[[ Source material open ]]

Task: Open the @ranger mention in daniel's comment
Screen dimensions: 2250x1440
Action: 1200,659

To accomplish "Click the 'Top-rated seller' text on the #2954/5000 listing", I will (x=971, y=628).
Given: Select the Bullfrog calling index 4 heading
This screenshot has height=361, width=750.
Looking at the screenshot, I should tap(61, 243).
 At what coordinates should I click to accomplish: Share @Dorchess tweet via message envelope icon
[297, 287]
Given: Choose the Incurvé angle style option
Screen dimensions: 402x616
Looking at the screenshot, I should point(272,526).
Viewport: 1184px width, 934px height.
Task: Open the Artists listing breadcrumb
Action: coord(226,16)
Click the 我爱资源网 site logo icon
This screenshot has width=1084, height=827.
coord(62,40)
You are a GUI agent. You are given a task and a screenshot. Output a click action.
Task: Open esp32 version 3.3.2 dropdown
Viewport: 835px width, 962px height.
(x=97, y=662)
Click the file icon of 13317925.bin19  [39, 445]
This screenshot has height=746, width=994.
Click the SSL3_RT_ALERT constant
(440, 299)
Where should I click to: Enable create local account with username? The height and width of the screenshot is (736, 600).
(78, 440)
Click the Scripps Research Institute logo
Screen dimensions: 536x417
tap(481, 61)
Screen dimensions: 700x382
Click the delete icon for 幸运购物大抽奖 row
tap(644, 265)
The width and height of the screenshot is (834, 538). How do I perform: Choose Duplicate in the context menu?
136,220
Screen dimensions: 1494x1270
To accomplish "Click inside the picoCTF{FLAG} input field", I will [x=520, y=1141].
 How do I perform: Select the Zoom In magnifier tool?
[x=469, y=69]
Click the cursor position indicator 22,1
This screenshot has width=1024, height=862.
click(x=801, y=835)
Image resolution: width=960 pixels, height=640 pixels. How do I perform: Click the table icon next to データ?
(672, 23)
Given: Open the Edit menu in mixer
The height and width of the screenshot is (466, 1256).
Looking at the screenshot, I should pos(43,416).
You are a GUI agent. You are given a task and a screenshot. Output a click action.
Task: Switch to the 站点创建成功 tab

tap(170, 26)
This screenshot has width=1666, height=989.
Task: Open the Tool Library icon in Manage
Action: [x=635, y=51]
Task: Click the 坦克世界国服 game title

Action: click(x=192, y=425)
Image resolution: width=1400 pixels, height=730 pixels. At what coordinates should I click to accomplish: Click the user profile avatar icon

[[ Source material closed ]]

Copy out the lines starting at the one containing "Task: Click the 坦克世界国服 game title" and ending with the last line of the entries. Include nothing else.

Task: Click the 坦克世界国服 game title

Action: click(x=192, y=425)
Image resolution: width=1400 pixels, height=730 pixels. At what coordinates should I click to accomplish: Click the user profile avatar icon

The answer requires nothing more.